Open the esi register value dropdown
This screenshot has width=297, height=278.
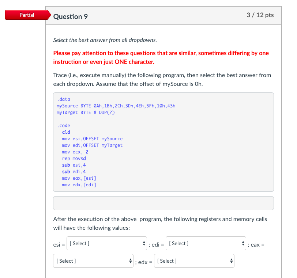click(106, 243)
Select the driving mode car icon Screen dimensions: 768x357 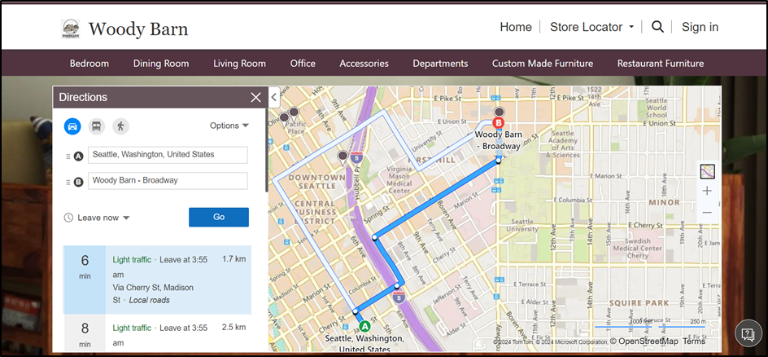tap(72, 126)
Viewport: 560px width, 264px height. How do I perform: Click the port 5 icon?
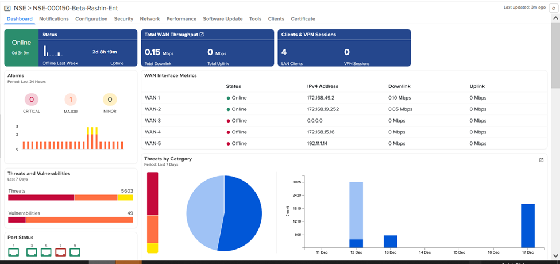pos(46,252)
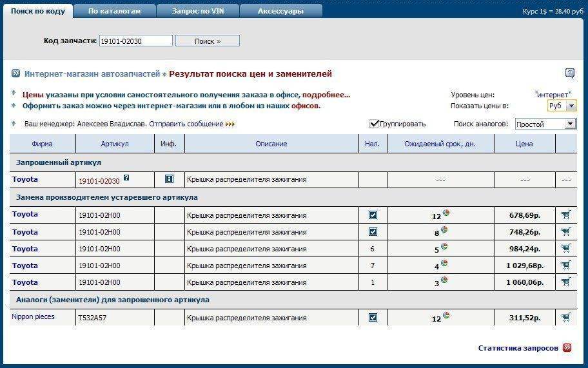The height and width of the screenshot is (368, 588).
Task: Toggle the Группировать checkbox
Action: [x=374, y=124]
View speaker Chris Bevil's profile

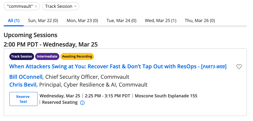[23, 85]
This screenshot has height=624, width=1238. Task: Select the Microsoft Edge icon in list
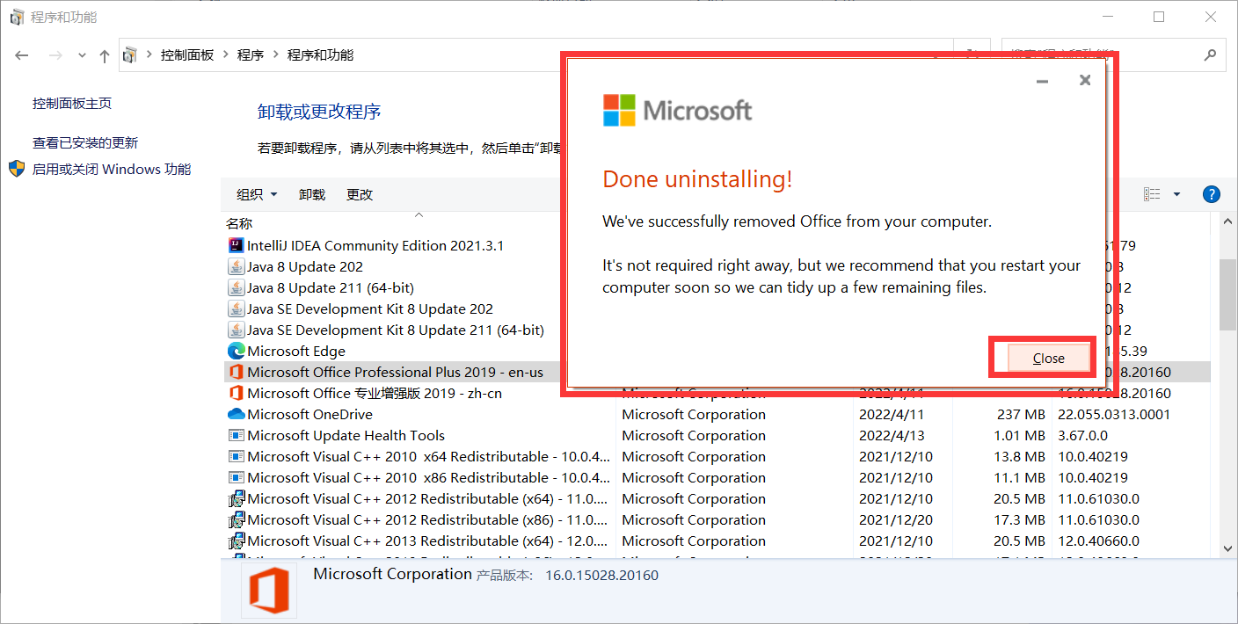(236, 351)
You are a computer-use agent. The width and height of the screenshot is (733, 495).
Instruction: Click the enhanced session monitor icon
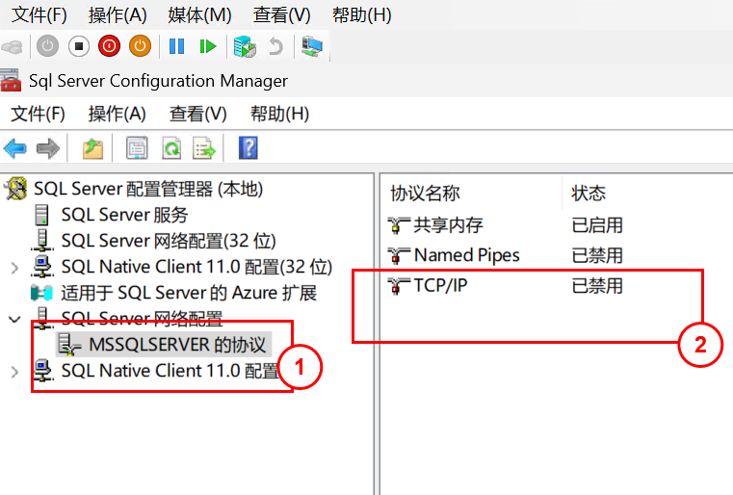pos(312,45)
========
▶ WHAT TO PRODUCE
Please copy exactly, and only, the lines from the one that contains "You are a computer-use" through the last line of the data above, omitting all pictures.

▶ EXERCISE RESPONSE
You are a computer-use agent. The width and height of the screenshot is (733, 495).
Instruction: Click the enhanced session monitor icon
pos(312,45)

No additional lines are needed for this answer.